▶ [Entries taken from a collection]

===

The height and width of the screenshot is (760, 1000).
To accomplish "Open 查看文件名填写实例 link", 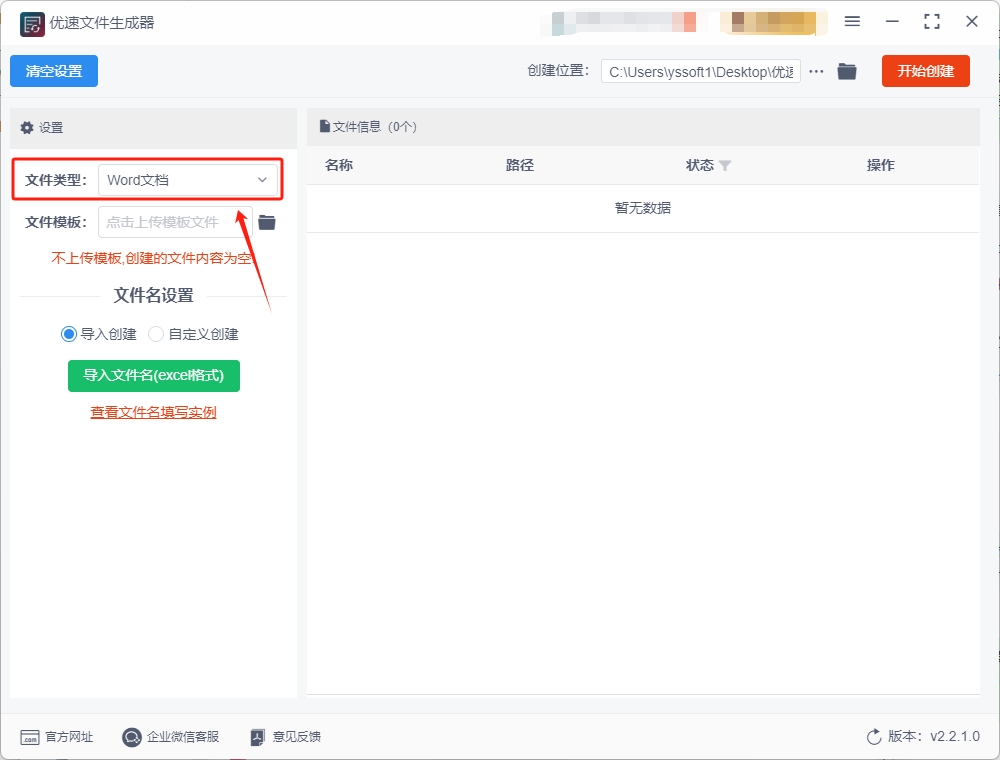I will click(153, 412).
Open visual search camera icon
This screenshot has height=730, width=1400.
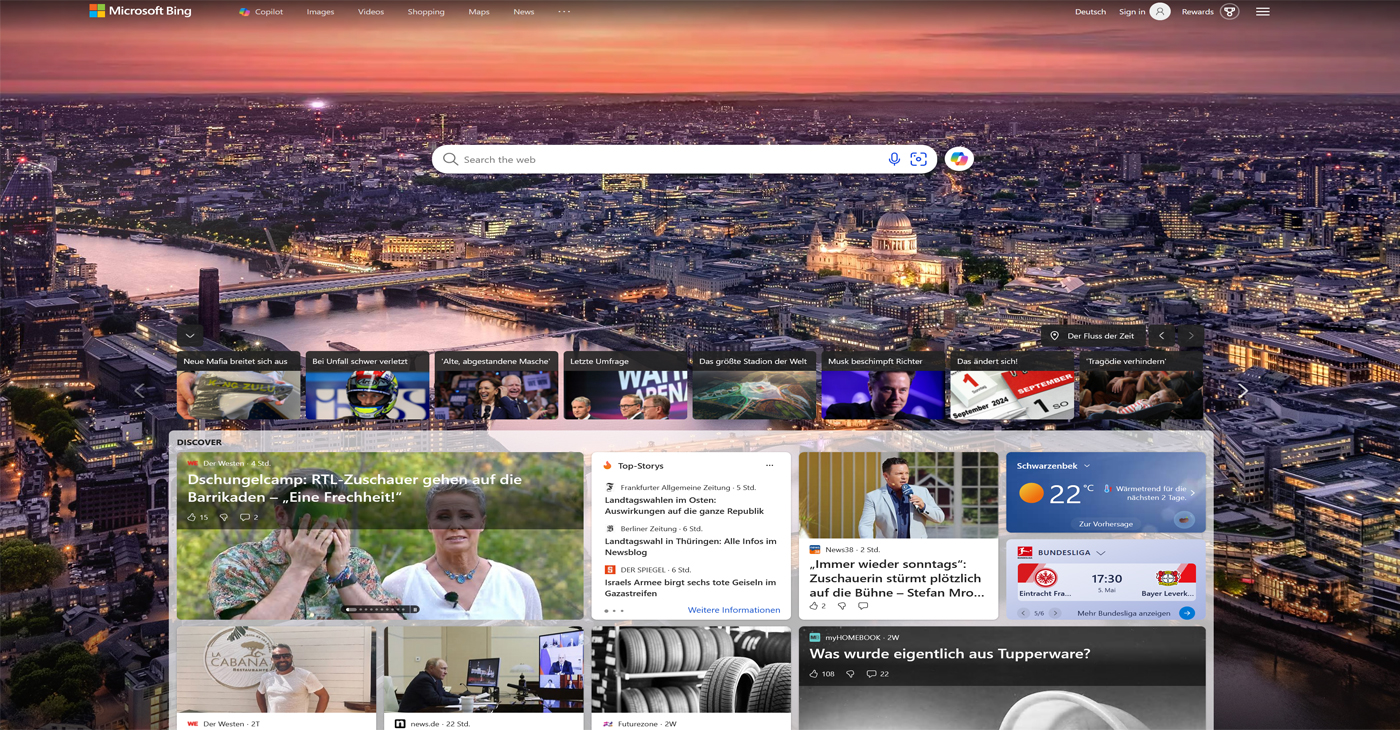click(x=919, y=159)
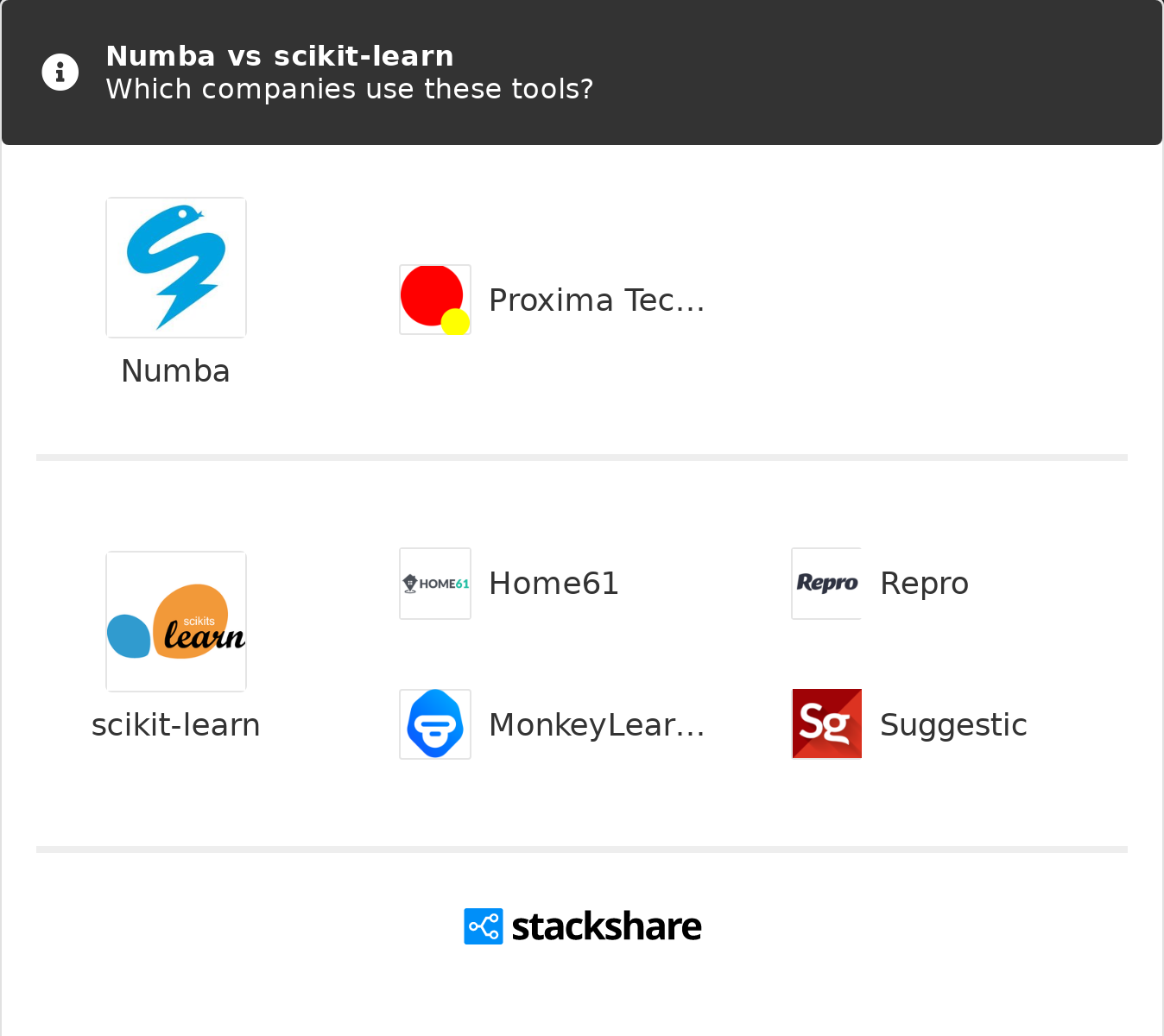Screen dimensions: 1164x1036
Task: Open the Numba tool name link
Action: tap(176, 371)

===

▶ [YOUR TASK] Begin the copy at the line containing "Open visual search camera icon" and end it at the last line of the records; transcribe exactly and exclude pictures.

▶ [SOLUTION TO THE PROBLEM]
Open visual search camera icon
This screenshot has height=730, width=1400.
click(x=919, y=159)
Screen dimensions: 1164x1036
Task: Open the Numba tool name link
Action: tap(176, 371)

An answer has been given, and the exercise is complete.